Your objective: Copy the lines of the listing below word for word, starting with the line that contains "Uncheck the GMV metric checkbox" and going on through the line that contains "tap(154, 244)". Leave out the pictures.

Material supplied:
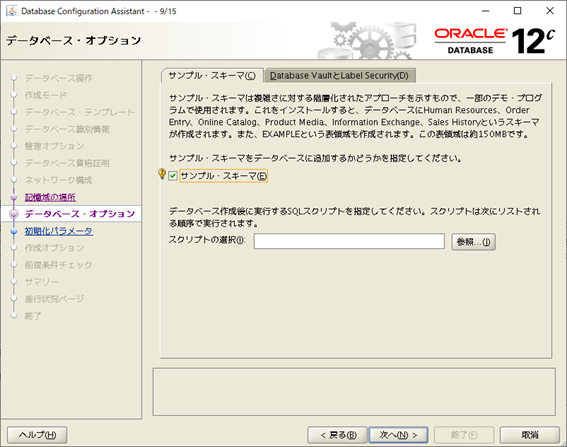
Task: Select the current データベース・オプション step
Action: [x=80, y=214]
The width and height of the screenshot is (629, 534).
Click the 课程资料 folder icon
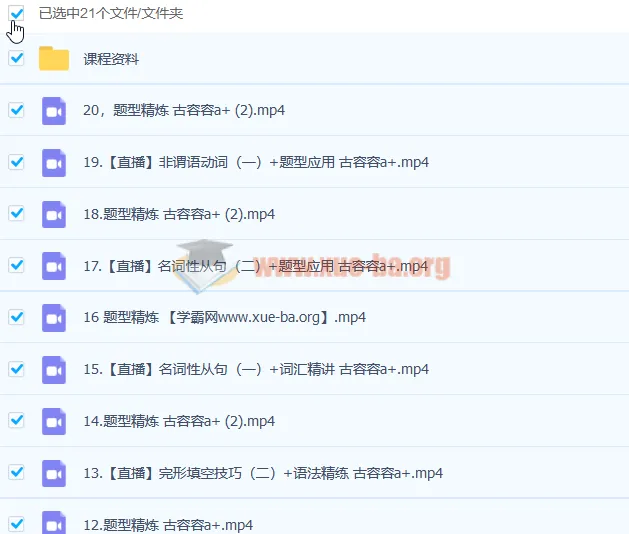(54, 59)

...

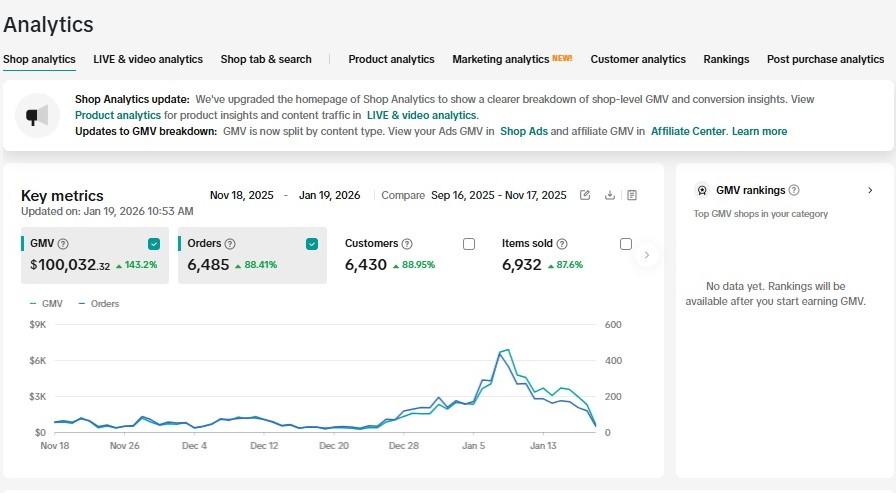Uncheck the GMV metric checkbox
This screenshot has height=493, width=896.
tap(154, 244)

Exercise solution:
Uncheck the GMV metric checkbox
This screenshot has height=493, width=896.
tap(154, 244)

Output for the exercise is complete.